PROBLEM DETAILS: Keep only the lines of the data below that contain "computer", and copy them.

══ LISTED ENTRIES ══

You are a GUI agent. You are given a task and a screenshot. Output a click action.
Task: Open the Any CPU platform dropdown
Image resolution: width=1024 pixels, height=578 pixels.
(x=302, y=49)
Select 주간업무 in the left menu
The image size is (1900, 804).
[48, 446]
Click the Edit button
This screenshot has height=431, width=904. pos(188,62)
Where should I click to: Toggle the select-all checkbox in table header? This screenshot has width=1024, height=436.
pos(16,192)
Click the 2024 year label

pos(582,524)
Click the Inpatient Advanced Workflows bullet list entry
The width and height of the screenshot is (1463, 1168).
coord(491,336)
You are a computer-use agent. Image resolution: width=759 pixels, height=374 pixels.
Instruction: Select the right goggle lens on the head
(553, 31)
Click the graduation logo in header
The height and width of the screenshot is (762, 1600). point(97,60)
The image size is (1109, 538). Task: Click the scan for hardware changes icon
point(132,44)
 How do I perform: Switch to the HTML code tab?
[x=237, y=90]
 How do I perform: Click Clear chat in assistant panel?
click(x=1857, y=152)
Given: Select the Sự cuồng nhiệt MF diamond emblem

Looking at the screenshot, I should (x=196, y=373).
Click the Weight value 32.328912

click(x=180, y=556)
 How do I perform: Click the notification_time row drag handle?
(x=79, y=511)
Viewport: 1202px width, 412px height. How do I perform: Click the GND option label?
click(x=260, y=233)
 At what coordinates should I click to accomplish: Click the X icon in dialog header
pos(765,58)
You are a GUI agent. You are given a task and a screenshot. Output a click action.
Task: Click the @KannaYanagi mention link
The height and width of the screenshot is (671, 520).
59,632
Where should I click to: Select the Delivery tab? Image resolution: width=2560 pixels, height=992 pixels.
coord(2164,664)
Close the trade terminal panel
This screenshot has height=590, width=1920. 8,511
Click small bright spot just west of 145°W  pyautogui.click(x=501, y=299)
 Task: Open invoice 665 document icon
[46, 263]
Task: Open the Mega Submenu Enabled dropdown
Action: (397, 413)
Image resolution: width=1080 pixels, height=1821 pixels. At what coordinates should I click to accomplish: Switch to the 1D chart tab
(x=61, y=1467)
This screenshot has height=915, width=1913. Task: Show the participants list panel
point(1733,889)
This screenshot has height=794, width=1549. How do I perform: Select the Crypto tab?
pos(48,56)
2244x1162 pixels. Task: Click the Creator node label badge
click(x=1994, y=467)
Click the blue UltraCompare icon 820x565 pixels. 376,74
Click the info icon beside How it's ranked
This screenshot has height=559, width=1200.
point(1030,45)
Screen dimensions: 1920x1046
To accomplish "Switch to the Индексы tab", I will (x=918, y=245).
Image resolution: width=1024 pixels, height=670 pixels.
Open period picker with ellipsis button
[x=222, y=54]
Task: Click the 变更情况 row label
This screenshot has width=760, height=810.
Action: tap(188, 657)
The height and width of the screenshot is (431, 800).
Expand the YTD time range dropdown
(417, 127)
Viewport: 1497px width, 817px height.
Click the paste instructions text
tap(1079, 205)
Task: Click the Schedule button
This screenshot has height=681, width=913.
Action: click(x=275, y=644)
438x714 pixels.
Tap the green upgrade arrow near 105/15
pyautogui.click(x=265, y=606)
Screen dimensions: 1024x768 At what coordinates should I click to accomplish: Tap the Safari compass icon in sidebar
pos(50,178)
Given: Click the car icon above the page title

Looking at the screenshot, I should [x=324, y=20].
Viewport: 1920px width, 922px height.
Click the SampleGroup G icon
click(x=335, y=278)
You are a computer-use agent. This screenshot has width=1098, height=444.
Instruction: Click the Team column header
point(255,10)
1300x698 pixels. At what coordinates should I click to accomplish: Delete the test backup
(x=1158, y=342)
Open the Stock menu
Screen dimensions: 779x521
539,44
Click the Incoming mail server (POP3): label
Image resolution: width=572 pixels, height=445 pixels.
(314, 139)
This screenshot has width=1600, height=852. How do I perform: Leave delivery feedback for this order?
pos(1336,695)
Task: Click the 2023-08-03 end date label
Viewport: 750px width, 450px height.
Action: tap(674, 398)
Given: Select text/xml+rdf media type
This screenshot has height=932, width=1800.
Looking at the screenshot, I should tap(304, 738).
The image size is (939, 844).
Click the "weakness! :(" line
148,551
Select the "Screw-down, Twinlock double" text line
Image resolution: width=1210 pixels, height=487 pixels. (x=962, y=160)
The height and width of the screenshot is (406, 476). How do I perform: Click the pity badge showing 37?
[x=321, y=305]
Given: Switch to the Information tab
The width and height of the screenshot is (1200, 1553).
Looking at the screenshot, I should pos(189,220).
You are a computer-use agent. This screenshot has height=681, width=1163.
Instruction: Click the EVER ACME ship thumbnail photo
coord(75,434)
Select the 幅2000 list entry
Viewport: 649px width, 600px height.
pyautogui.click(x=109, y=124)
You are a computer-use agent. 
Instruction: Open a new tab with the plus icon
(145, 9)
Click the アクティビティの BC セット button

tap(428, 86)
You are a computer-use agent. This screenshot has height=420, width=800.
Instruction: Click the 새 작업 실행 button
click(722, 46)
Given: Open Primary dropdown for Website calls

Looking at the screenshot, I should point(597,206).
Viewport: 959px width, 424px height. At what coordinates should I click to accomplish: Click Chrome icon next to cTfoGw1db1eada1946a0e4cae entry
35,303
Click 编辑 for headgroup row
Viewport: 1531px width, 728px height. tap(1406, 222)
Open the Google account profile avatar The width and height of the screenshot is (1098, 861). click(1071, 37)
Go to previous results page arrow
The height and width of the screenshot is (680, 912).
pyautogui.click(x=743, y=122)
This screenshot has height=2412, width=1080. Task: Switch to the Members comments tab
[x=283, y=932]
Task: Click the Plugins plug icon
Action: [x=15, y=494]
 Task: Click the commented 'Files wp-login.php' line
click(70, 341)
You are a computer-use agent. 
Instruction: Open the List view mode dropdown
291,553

═══

REPLY TO THE EXERCISE:
You are a computer-use agent. Image resolution: width=759 pixels, height=374 pixels.
You are a computer-use agent. This screenshot has width=1098, height=444.
You are a computer-use agent. This screenshot has height=681, width=1163.
You are a computer-use agent. 
You are a computer-use agent. This screenshot has height=420, width=800.
You are a computer-use agent. 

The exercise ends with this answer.